■ Records supplied
====================

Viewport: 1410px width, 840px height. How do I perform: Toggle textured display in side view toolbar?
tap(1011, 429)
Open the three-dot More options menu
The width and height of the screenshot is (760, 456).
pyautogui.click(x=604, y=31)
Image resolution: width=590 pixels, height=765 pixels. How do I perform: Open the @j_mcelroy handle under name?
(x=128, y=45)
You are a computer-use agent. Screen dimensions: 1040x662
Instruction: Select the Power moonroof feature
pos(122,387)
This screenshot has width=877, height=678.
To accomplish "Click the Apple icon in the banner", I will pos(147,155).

====================

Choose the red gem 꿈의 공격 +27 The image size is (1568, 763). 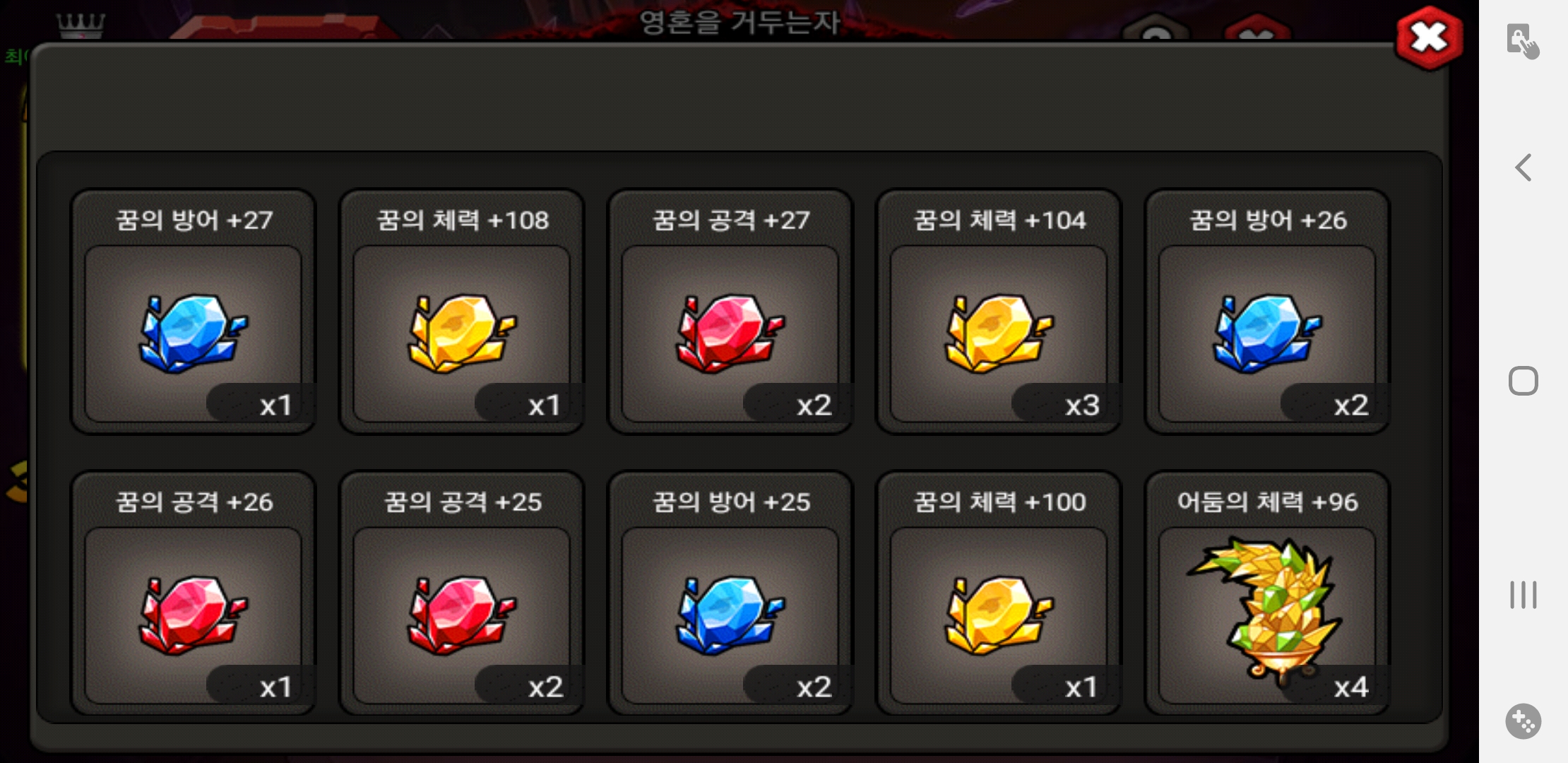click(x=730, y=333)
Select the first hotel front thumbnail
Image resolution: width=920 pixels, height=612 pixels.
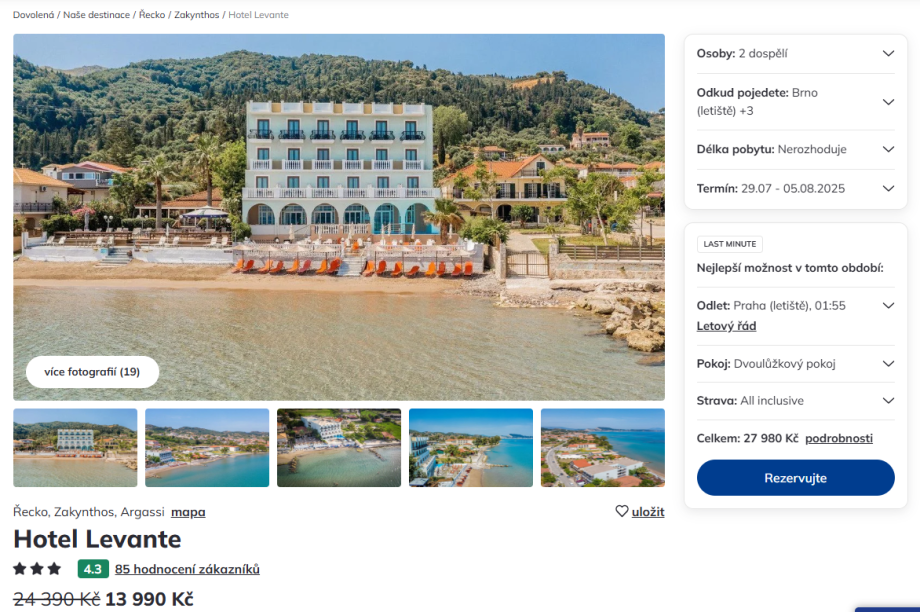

====================

■ Description of the task
I'd like the lines above from the one with "Select the first hotel front thumbnail" up to and including the one with "Image resolution: width=920" copied exactly, with no other lines.

■ Problem solution
Select the first hotel front thumbnail
Image resolution: width=920 pixels, height=612 pixels.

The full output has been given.